Post Doc @ CEMES, Toulouse, France on high temperature nanoscale elementary mechanisms in a novel high strength alloy studied by in-situ TEM

Starting date : December 2025

Duration :1 year

Lab : CEMES-CNRS, Toulouse, France

Contact person : F. Mompiou mompiou@cemes.fr

More details here ! Full job description available here: post-doc-doremi-CEMES

Future aeronautic and aerospace applications will require materials able to sustain very high temperatures, i.e in the range 1200°C – 1600°C under mechanical loading.
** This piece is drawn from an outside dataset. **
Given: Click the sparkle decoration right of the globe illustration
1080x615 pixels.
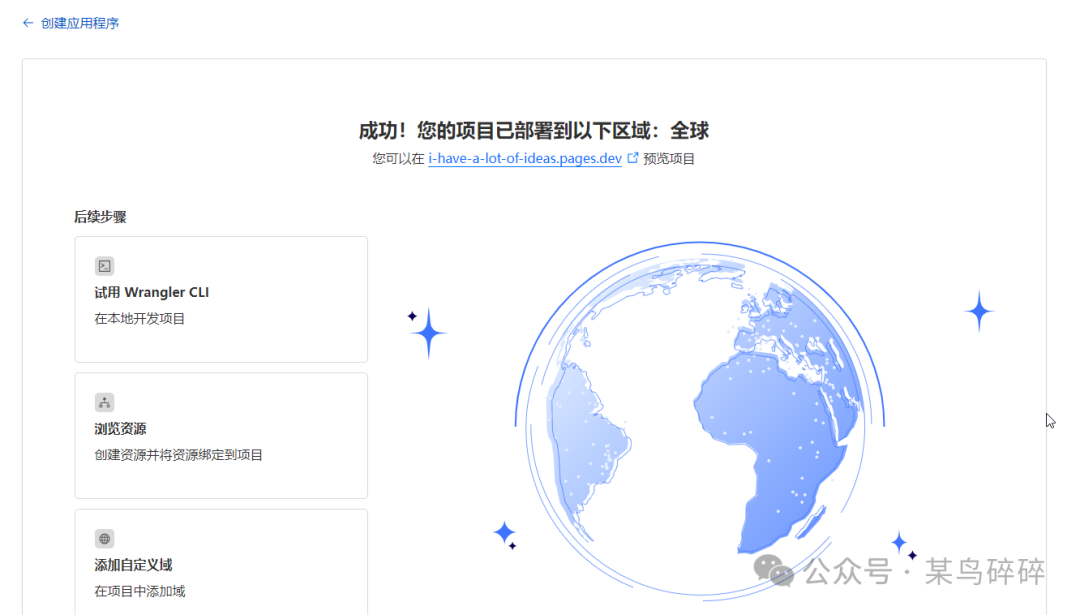Looking at the screenshot, I should coord(978,310).
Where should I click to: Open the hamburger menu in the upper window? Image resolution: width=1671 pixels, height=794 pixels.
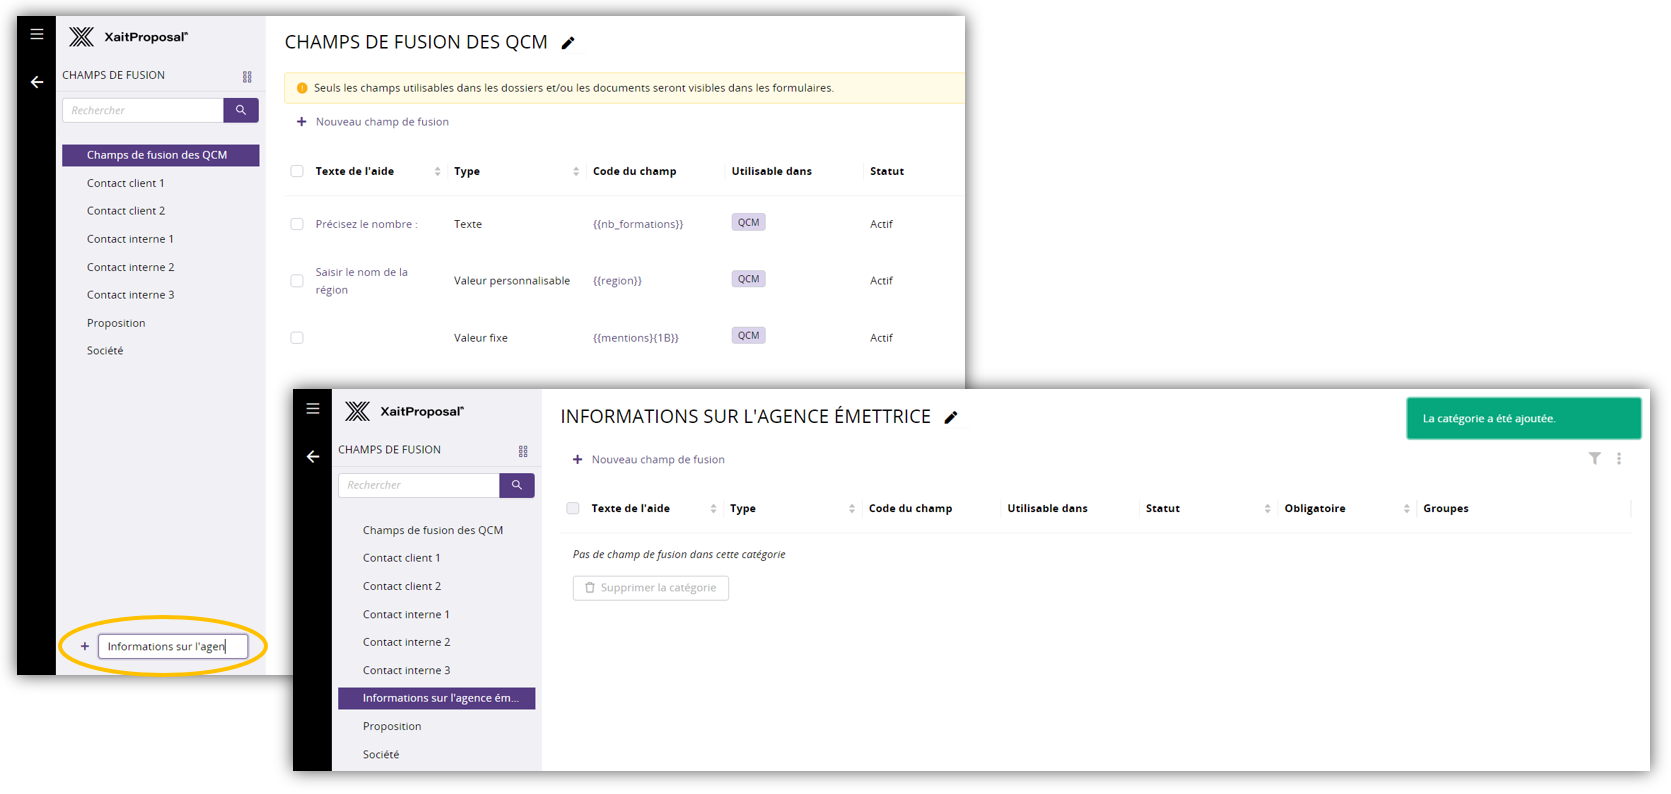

Over the last two decades, research efforts have been made directed to break with the conventional alloy design (addition of solute atoms to a principal base-element), and have led to the breakthrough concept based on multi-principal elements, mixed in (near) equiatomic proportions and stabilized by high-entropy. Among the potential candidates for high-temperature (HT) applications, the refractory complex concentrated alloys (RCCAs) with body-centered cubic (bcc) based structure have received an increasing attention, but they still lack strength above 0.6Tm, making them difficult to use for applications at very high temperature. In the present project, DoReMi, standing for “Development of New Advanced Refractory
Concentrated Complex Alloys with Eutectic Carbide/BCC Microstructures”, we propose to develop a new type of alloy that benefits from the properties of both RCCAs for toughness and carbide for ultra high strength. A recent study reports indeed excellent and promising properties [WEI]. However, the field of investigation is currently blank and the carbide eutectic RCCA concept still needs to be rationalized, raising fundamental questions, especially regarding thermal stability and underlying deformation mechanisms. This position hence aims at deciphering elementary plasticity mechanisms. In links with partners of the project; we will perform in-situ micromechanical tests inside a transmission electron microscope (TEM), a renown technique at CEMES, in order to observe deformation mechanisms in a wide range of temperatures and on different eutectic alloys, and try to correlate them with
macroscopic mechanical tests. A special interest will be paid to bcc plasticity and strain accommodation at the bcc-carbide interface.